In het licht van het voorgaande kan de vraag gesteld worden of een combinatie van eigendomsvoorbehoud en het voorrecht van onbetaalde verkoper denkbaar is. Conceptueel gezien staan beide op gespannen voet, maar in de praktijk is ons inziens een combinatie van beide mogelijk. Zoals we hoger reeds stelden, kan dezelfde bescherming verkregen worden door registratie van het eigendomsvoorbehoud in het pandregister. 

7.  Eigendomsvoorbehoud - verrijkingsverbod

De uitwerking van een eigendomsvoorbehoud conform de Pandwet van 11 juli 2013 wordt begrensd door het verrijkingsverbod (hetgeen analoog is aan het verrijkingsverbod conform artikel 105 Faill.W.). De verkoper onder eigendomsvoorbehoud is logischerwijze maar eigenaar tot zekerheid van ten hoogste het bedrag van de uitstaande schuld van de koper onder het eigendomsvoorbehoud. 

Overtreft de waarde van het teruggevorderde goed het bedrag van de schuldvordering, dan is de verkoper “tot afdracht aan de koper verplicht van het saldo”. De verkoper kan zich in dergelijk geval eventueel wel beroepen op schuldvergelijking met de niet gedekte bedragen.

8.  Conclusie

De wettelijke regeling rond het eigendomsvoorbehoud is nu veel beter uitgewerkt.

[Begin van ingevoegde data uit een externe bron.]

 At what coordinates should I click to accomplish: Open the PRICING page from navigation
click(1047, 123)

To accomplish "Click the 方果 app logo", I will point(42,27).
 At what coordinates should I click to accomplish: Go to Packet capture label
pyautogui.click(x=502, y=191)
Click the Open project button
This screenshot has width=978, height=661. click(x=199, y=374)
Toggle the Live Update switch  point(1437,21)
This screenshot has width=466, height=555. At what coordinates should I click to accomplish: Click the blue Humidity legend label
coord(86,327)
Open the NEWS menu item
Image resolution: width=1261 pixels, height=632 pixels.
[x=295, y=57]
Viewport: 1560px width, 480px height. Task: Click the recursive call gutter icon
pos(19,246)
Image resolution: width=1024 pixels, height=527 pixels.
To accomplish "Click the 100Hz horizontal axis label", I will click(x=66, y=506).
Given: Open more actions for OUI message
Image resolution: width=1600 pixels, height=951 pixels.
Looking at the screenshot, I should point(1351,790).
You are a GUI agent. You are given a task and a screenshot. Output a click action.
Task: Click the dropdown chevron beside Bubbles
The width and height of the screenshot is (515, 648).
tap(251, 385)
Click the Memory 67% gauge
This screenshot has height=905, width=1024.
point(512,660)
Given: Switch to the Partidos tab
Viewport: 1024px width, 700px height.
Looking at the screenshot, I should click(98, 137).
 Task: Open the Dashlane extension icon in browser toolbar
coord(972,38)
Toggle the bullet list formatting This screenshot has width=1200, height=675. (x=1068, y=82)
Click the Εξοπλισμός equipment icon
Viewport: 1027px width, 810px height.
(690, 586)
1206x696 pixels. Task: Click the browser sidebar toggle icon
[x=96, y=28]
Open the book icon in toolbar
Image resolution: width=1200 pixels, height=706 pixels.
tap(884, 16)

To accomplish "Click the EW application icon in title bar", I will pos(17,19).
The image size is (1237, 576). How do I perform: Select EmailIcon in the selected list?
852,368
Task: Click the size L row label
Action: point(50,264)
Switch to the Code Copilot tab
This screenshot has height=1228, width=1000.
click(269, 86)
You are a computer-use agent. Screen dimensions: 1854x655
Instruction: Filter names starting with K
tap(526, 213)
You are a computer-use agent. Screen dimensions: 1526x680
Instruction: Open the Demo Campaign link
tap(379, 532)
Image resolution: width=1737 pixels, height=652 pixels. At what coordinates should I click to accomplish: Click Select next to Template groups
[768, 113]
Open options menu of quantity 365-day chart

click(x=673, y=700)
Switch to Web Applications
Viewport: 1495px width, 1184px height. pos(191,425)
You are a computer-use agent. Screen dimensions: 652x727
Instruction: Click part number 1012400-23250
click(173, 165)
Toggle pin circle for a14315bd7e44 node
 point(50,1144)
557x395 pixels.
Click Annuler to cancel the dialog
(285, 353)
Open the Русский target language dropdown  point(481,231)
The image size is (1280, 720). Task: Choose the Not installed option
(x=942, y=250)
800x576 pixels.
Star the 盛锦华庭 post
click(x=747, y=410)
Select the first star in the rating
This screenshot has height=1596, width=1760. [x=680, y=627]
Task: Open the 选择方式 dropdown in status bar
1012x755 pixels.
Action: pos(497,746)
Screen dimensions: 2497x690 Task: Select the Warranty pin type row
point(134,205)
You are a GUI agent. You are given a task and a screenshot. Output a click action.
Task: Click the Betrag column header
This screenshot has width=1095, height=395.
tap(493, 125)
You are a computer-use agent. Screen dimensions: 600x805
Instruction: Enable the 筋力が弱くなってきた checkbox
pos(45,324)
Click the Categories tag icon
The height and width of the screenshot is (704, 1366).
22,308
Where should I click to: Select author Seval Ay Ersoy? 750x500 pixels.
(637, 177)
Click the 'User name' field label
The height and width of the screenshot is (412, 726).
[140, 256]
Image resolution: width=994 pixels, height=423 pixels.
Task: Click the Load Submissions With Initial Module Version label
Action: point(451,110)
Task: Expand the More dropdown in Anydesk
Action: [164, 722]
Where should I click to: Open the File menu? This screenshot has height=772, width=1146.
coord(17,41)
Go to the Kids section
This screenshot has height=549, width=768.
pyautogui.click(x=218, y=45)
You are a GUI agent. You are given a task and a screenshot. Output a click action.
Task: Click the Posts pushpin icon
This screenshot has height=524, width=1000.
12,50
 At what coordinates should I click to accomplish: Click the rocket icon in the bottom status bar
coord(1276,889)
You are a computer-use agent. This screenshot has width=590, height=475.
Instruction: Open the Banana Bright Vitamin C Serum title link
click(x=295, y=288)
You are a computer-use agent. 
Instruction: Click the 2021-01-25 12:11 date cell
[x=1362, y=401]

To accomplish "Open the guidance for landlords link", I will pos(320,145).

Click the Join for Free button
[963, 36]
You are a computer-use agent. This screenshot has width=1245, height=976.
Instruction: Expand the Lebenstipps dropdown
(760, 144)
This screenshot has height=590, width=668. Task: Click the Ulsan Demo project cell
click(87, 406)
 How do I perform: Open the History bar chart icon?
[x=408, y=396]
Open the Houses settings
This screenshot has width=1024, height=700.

Het eigendomsvoorbehoud wordt veralgemeend, en de regeling werd uitgewerkt vanuit een functionele benadering waarbij het eigendomsvoorbehoud nu als een volwaardig zekerheidsrecht wordt beschouwd. 

De wetgever volgde wel een semi-functionele benadering daar er geen publiciteit vereist is in het pandregister (louter optioneel). 

Het eigendomsvoorbehoud in België is m.a.w. tot een zekere maturiteit gekomen, hetgeen goed is voor de handel en economie en tot een grotere efficiëntie kan leiden. 

De leveranciers zouden, althans in theorie, meer moeten kunnen recupereren van hun schuldvorderingen in geval van samenloop in hoofde van hun klanten.